Houston authorities identify man wanted in connection with the fatal shooting of a deputy
Charles Galloway, 47, was making a traffic stop on a newer-model, white Toyota Avalon around 12:24 a.m. (1:24 a.m. ET) when the shooting occurred, Houston Police Chief Troy Finner said.
"Witnesses describe the suspect as Hispanic male (and) say that he got out of his vehicle and immediately fired upon the deputy multiple times, striking him and then drove off," Finner said.
A witness told police an "assault-type weapon" was used in the shooting, the police chief said.
"This is senseless. It makes no sense whatsoever," the chief said.

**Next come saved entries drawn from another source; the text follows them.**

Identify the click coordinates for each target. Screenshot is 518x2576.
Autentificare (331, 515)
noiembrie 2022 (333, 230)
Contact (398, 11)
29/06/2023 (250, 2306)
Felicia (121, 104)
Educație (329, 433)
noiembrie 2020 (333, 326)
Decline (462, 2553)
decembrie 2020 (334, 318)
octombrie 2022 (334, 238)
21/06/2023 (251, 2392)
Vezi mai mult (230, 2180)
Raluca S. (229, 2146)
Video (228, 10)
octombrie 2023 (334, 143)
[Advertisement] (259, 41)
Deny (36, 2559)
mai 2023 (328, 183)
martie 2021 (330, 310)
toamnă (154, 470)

The motive remains unclear.
The driver of the Toyota Avalon has been identified as Oscar Rosales, 51, Finner said. Rosales is wanted in connection with Galloway's death on a charge of capital murder, said Harris County District Attorney Kim Ogg at a news conference Monday.
Finner said authorities have video evidence of Rosales shooting the constable on Sunday, although he wouldn't go into additional detail about the video.

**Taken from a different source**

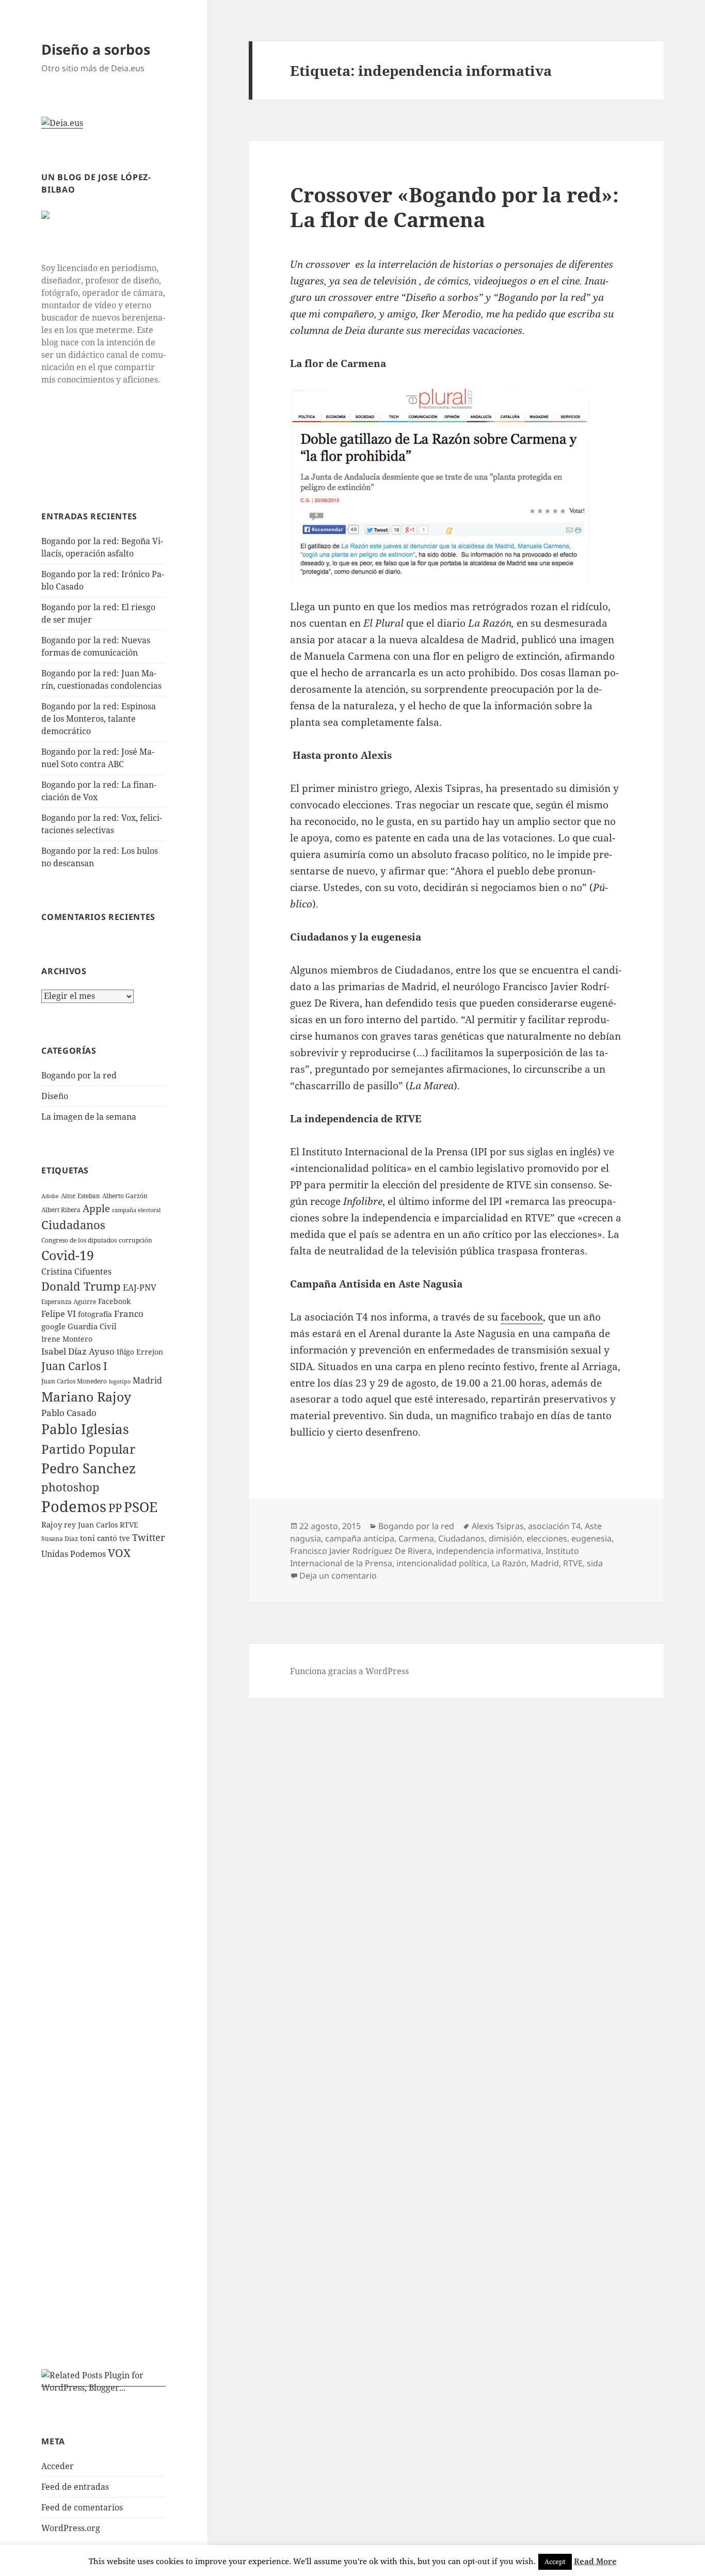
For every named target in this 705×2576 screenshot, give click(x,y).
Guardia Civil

A $60,000 reward has been offered for evidence leading to the arrest of Rosales. Authorities caution Rosales may go by other aliases. He is considered armed and dangerous and is known to change his appearance, Finner said.
Two of Rosales' family members are in custody and have been charged with tampering with evidence, Ogg added. That evidence was the Toyota Avalon that was recovered by authorities, Finner said.
Ogg said once Rosales is apprehended, her office will ask a judge to hold him without bail.
Galloway was a 12-year veteran and a field training officer, Harris County Precinct 5 Constable Ted Heap said Sunday morning.
Galloway sometimes volunteered to work the night shift to make himself available for field training, Heap said.
Galloway is survived by a daughter, his sister and "the numerous officers here in Precinct 5 who are trained by him," mentored by him "and who are going to miss him tremendously," Heap said.
The Texas deputy's death came less than two days after a 22-year-old New York City police officer was killed in the line of duty.
Jason Rivera was responding to a domestic disturbance call when he was gunned down Friday night.
While he was in the police academy, Rivera wrote that he wanted to "better the relationship between the community and the police."